Processo contra deputado foi aberto após representação do PT
O PT protocolou nesta segunda-feira (29) um pedido para afastar o deputado Delegado Marcelo Freitas (MG) da relatoria do processo que pode levar à cassação do mandato de Eduardo Bolsonaro (PL-SP) no Conselho de Ética da Câmara. A solicitação foi assinada pelo líder petista na Casa, Lindbergh Farias (RJ).
Na petição, o partido alega que Freitas não teria condições de agir com imparcialidade por já ter se referido a Eduardo como “amigo” em vídeo público e por declarar fidelidade ao ex-presidente Jair Bolsonaro. O partido também apontou como fatores que comprometem a isenção do relator o apoio dele à anistia para os presos do 8 de janeiro, a defesa de impeachment de ministros do STF e a declaração de que a condenação de envolvidos nos atos seria “uma vergonha” para o Judiciário.
“Por todas essas razões, é imperioso o afastamento imediato do relator designado e a escolha de novo nome dentre os sorteados, sob pena de transformar o Conselho de Ética em instância de blindagem política e desacreditar a própria Câmara dos Deputados perante a sociedade brasileira”, diz o pedido.
A ação do PT reivindica que outro deputado entre os sorteados assuma a relatoria, citando os nomes de Paulo Lemos (PSOL-AP) e Duda Salabert (PDT-MG) como alternativas.

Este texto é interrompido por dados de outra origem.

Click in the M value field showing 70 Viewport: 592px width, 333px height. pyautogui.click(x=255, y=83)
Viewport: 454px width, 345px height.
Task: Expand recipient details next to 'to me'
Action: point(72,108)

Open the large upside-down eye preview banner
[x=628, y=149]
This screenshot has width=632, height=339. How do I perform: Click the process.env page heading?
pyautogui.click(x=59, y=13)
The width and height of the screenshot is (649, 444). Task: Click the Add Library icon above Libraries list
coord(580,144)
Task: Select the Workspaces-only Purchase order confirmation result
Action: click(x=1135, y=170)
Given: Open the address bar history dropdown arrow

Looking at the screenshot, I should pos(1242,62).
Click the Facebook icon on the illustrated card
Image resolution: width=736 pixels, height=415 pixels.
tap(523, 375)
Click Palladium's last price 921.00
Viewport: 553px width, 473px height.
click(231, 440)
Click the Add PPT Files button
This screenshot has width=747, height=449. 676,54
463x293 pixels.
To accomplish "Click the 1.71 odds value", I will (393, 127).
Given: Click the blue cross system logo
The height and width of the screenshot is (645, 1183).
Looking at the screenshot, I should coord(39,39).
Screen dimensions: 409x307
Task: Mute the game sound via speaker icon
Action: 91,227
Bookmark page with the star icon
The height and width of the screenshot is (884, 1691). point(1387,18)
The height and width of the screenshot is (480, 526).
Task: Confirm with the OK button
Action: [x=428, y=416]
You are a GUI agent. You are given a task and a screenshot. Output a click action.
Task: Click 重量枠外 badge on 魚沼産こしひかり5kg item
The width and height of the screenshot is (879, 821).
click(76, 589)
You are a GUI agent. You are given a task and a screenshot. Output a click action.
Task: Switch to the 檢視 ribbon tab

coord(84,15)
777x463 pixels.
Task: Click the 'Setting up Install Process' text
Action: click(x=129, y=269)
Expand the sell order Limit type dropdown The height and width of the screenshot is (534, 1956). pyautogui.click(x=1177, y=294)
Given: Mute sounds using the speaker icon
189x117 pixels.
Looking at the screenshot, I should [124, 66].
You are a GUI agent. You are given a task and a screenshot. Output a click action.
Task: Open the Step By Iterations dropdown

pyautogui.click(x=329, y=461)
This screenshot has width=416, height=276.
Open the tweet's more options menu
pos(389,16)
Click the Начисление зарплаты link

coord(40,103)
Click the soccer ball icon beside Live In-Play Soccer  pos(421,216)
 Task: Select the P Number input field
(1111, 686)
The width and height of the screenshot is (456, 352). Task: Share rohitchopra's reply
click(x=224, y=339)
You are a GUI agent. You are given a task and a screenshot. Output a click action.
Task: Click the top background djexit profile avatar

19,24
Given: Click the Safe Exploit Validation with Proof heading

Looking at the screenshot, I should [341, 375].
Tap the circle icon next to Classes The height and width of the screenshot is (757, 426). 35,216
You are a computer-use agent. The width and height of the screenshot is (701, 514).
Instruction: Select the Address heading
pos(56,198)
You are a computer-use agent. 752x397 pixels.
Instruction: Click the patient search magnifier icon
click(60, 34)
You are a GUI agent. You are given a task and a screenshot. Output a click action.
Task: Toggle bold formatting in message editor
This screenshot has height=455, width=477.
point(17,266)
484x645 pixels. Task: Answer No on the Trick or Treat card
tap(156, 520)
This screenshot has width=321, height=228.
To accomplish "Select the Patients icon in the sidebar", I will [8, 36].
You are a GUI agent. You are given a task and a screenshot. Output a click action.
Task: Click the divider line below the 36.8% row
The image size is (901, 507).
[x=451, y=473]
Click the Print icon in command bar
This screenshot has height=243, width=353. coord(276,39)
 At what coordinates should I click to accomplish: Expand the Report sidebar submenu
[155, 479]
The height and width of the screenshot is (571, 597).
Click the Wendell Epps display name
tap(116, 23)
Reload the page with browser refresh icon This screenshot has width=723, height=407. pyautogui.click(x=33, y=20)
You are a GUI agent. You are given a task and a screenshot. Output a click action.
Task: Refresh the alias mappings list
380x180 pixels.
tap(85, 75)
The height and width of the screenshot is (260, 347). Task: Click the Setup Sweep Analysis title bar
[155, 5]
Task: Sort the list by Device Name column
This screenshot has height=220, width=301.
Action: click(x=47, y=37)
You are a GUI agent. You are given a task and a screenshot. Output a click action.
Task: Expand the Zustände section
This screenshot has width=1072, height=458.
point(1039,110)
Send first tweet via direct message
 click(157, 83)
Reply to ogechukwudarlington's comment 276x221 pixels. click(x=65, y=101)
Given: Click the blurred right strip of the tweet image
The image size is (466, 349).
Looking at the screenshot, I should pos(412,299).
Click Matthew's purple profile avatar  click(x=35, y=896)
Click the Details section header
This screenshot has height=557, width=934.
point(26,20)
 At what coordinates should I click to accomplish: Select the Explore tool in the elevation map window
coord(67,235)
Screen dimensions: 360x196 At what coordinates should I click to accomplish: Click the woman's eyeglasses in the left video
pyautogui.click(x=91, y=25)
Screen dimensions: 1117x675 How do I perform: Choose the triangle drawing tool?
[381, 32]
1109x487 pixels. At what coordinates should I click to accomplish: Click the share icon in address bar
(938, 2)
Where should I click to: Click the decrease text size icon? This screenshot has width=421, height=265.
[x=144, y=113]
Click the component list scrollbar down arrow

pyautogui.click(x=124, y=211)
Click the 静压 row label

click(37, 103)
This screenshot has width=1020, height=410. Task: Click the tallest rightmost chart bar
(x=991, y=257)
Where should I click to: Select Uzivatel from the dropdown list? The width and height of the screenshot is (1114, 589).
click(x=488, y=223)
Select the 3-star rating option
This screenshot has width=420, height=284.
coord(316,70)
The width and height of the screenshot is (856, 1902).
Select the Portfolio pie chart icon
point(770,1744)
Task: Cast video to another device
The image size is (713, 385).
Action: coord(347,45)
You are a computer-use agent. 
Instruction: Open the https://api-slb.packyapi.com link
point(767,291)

O processo contra Eduardo Bolsonaro foi instaurado no dia 23, a partir de uma representação do próprio PT. O partido acusa o parlamentar de quebra de decoro por sua suposta atuação nos Estados Unidos, onde desde fevereiro articula sanções contra autoridades brasileiras.
À CNN, o relator Marcelo Freitas respondeu às críticas e garantiu que sua condução será técnica: “Compreendo com clareza que, nesse caso específico, vamos trabalhar com a imparcialidade necessária para que o processo seja conduzido da melhor maneira possível”.